The 2008 report written by Bouchard and philosopher Charles Taylor following provincewide public hearings proposed banning religious symbols for public servants who wield coercive authority, such as police officers, judges and prison guards.
"It is fundamentally a question of credibility," Bouchard wrote Friday. "It is important that these agents project an image of impartiality to those arrested or before the courts, to inspire maximum confidence." The goal, he said is to reduce "the possibility of a suspicion of bias or any 'reasonable' doubt."'
Bouchard said Legault "seriously erred (or yielded to demagogy?)" by extending the ban to teachers on the vague grounds that they are "in a position of authority." His statement comes the same week Taylor denounced Bill 21 as clearly discriminatory and told The Canadian Press he will be fighting the legislation any way he can.

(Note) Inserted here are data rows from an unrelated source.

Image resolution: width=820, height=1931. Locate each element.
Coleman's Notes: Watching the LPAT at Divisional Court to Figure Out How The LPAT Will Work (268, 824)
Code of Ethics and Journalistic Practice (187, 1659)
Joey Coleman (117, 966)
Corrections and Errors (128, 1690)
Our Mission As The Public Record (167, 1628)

Also Friday, a group of west-end Montreal municipal, provincial and federal politicians called for Quebecers opposed to Bill 21 to join them in an April 14 protest, with one suburban mayor describing Bill 21 as "ethnic cleansing."
Hampstead Mayor William Steinberg said that a secular society does not impose one religion over another, as he believes Bill 21 is attempting to do. The end result will be certain groups -- Jews, Muslims and Sikhs among them -- won't come to Quebec or will leave the province to allow their children to have a full array of job prospects.
"This is an attempt to remove those who practice minority religions, leaving only non-believers and Christians in Quebec," Steinberg told a news conference. "This is ethnic cleansing -- not with a gun, but with a law. It's racist. It is despicable."
Other politicians present, including Liberal MP Anthony Housefather, distanced themselves from the comment. The goal of the group, Housefather said, is to see the proposed law, withdrawn, changed or defeated altogether.
"No child should be denied the right to believe they can be anything, and this is a law that denies that," he said, adding that the inclusion of the notwithstanding clause was uncalled for.
"Citizens have a right to know if a law violates the Quebec and Canadian charters of rights," Housefather said. "To use the notwithstanding clause before the law is tested in the courts makes it even more unjust."
Speaking in Repentigny, Que., Legault told reporters his government is open to some compromise without specifying what. He noted the government included a grandfather clause for those already working -- as long as they don't switch jobs. It also agreed to take down the crucifix from the legislature.
"But when I hear people say that even policemen and policewomen should be allowed to wear religious symbols, I don't think we'll find a compromise with these people," Legault said.
Legault also told reporters he is comfortable with Bill 21's inclusion of teachers, arguing that allowing religious symbols in the classroom could send the wrong message. "For the best interest of kids here in Quebec, we don't believe teachers should wear religious symbols," he said.
The bill's sponsor, Simon Jolin-Barrette, minister of immigration, diversity and inclusion, called Steinberg's comments unacceptable.
"People can have a disagreement about Bill 21. They have a right to their point of view," he said. "But in public debate in our society, we have to be calm, we have to be able to discuss, and we don't have to insult each other."